== TASK DETAILS ==
Turn the lines from the one containing "You are a GUI" through the end of the entries into a JSON list of strings, one string per line, skipping blank lines and omitting the pictures.

== RECORD SET ==
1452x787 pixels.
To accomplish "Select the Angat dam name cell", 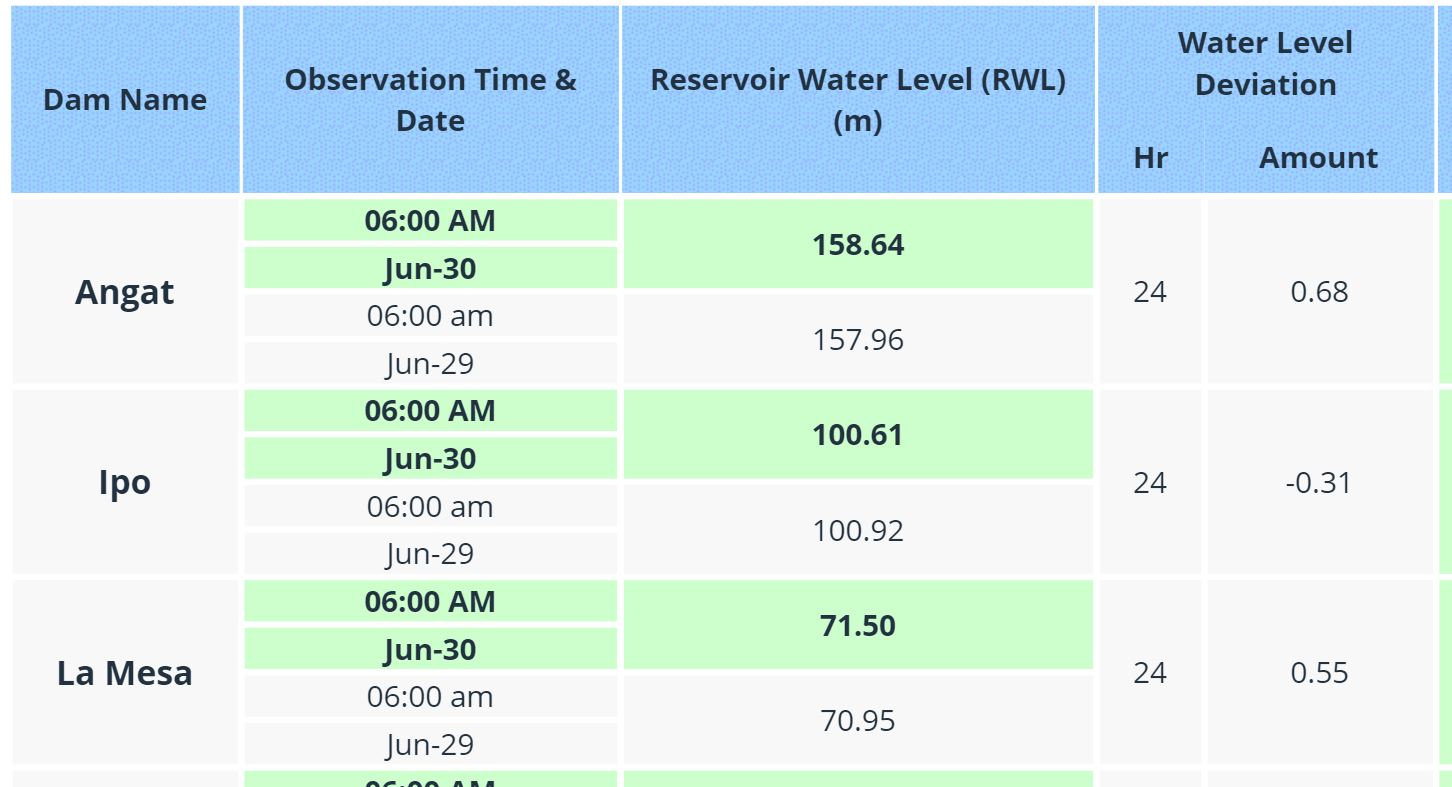I will [x=125, y=292].
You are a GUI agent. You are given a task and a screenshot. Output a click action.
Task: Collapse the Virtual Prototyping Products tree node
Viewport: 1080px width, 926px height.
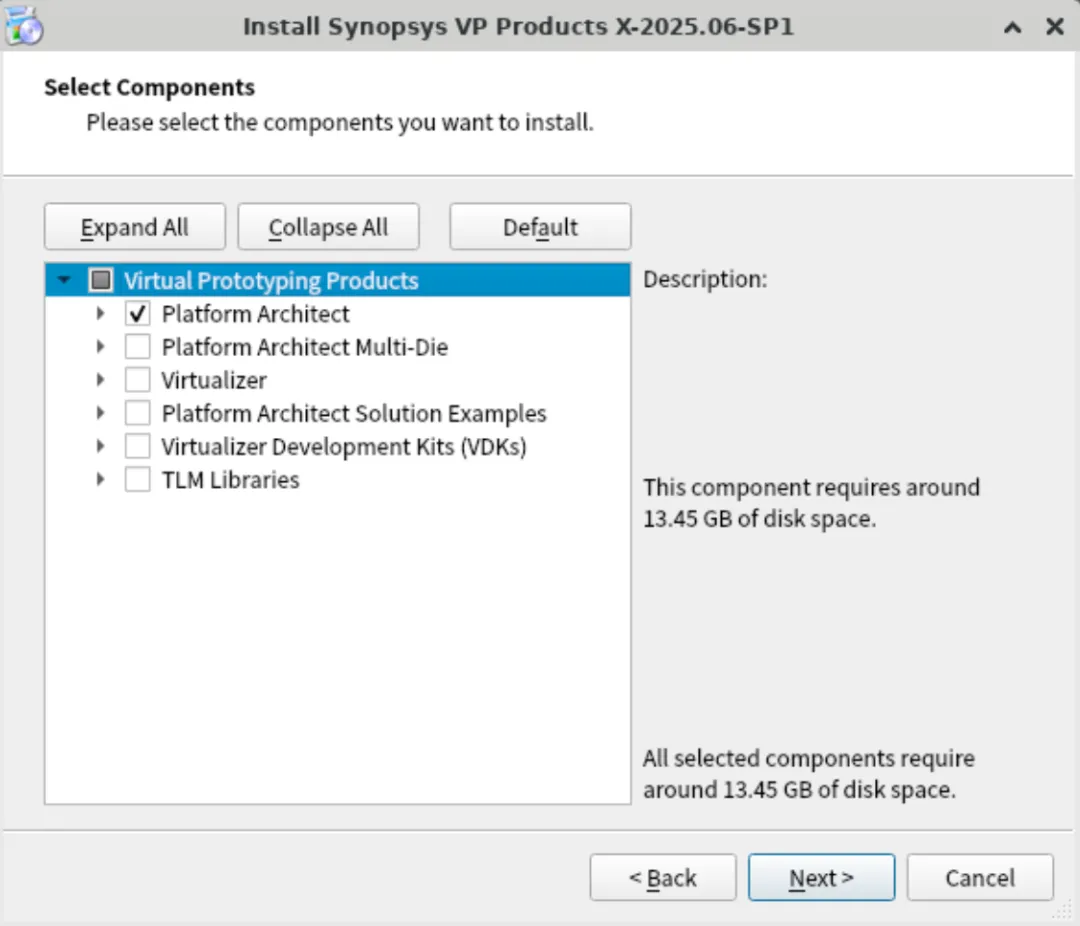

== SOLUTION ==
[
  "You are a GUI agent. You are given a task and a screenshot. Output a click action.",
  "Task: Collapse the Virtual Prototyping Products tree node",
  "Viewport: 1080px width, 926px height."
]